Lorsque j’essaie de mettre en place des changements dans ma vie, je vais généralement essayer de créer des rituels qui ancrent ces changements et les accompagner de mesure pour en suivre l’impact.
Par exemple, depuis 3-4, j’ai un objectif de lecture de 52 livres par an que je suis grâce à une application.3 Au bout de quelques temps, je me suis rendu compte que je commençais à regarder le nombre de pages d’un livre avant de commencer à le lire. J’essayais de favoriser des livres courts afin de faciliter la tenue de mon objectif...
Alors, comment se soustraire aux effets néfastes décrits par cette loi ?
Déjà, il ne faut pas hésiter à faire face honnêtement à nos limites.

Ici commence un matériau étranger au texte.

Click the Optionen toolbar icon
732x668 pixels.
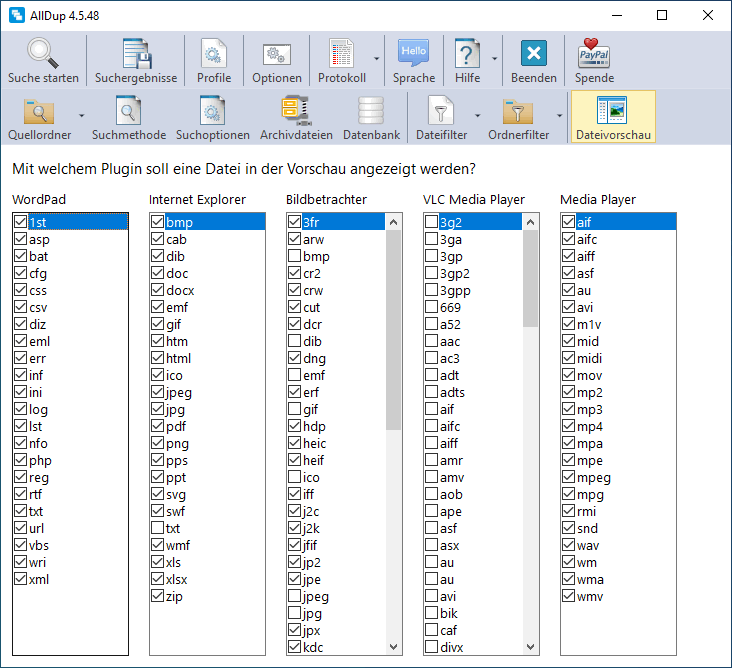277,54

À prendre régulièrement de le hauteur sur notre propre fonctionnement, avec exigence et tendresse4. À détecter les moments où notre fonctionnement n’est finalement peut-être pas si aligné que ça...
Ensuite, il suffit de revenir à l’intention d’origine. C’est en elle qu’on retrouve la motivation de mettre en place le changement — ou bien de l’abandonner. La déclinaison tactique de cette intention et sa mesure peuvent ensuite être ajustés grâce à cette remise en contexte.
Enfin, on peut essayer de se donner des objectifs moins sensibles à ce genre de dérive. C’est, à mon sens, la partie la plus compliquée car un objectif doit au moins être précis et mesurable5. Et plus il l’est, plus il est en risque vis-à-vis de la loi de Goodhart...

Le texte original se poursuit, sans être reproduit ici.